Data shown Start Marker

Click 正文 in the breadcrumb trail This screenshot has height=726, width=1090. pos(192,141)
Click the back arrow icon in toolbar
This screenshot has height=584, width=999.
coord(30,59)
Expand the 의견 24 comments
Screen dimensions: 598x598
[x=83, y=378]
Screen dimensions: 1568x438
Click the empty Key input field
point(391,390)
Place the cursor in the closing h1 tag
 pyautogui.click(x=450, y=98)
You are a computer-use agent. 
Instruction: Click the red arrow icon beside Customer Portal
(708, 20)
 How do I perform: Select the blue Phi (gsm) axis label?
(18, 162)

Data shown End Marker
Data shown Start Marker

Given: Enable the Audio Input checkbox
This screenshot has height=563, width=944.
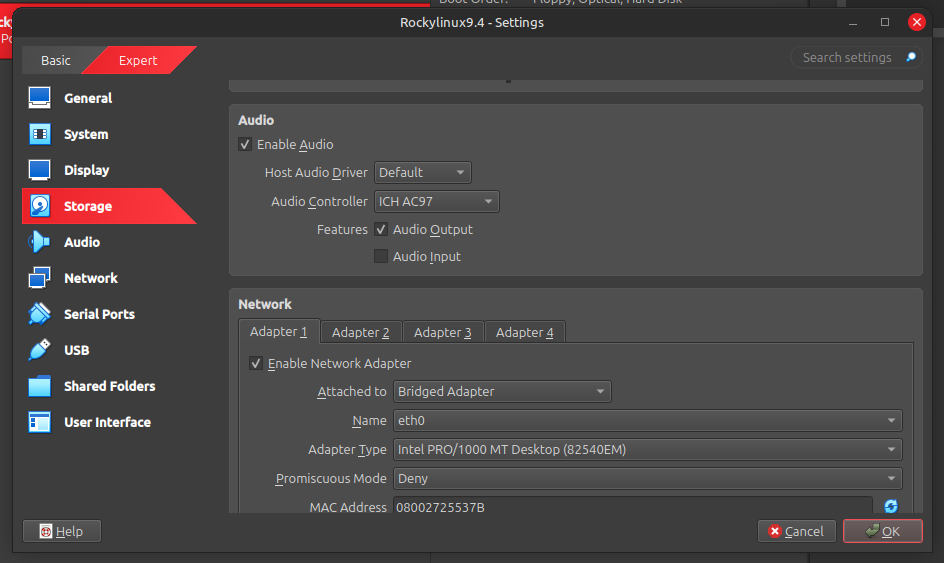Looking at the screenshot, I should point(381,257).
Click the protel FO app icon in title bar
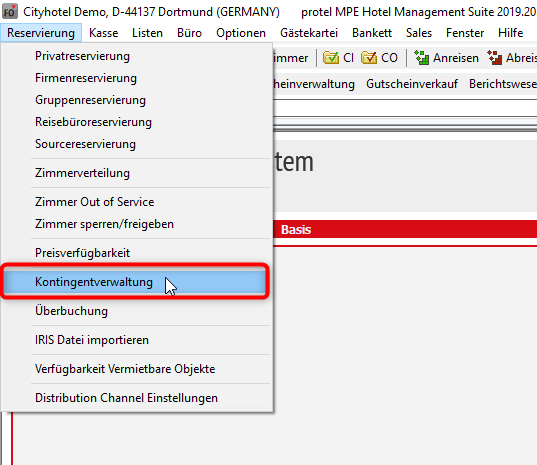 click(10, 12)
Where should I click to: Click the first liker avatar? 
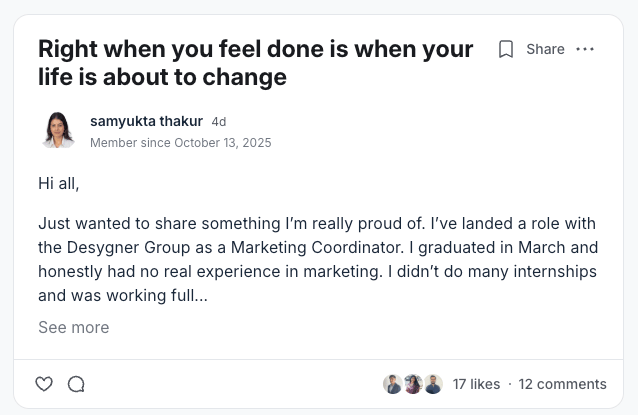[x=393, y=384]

Data shown End Marker

__Work to complete__: Restate word for word the lines of the data above, starting at the line containing "Click 正文 in" and ending at the line containing "You are a computer-use agent.", both included, and nothing more.

__Exercise solution__:
Click 正文 in the breadcrumb trail This screenshot has height=726, width=1090. pos(192,141)
Click the back arrow icon in toolbar
This screenshot has height=584, width=999.
coord(30,59)
Expand the 의견 24 comments
Screen dimensions: 598x598
[x=83, y=378]
Screen dimensions: 1568x438
Click the empty Key input field
point(391,390)
Place the cursor in the closing h1 tag
 pyautogui.click(x=450, y=98)
You are a computer-use agent. 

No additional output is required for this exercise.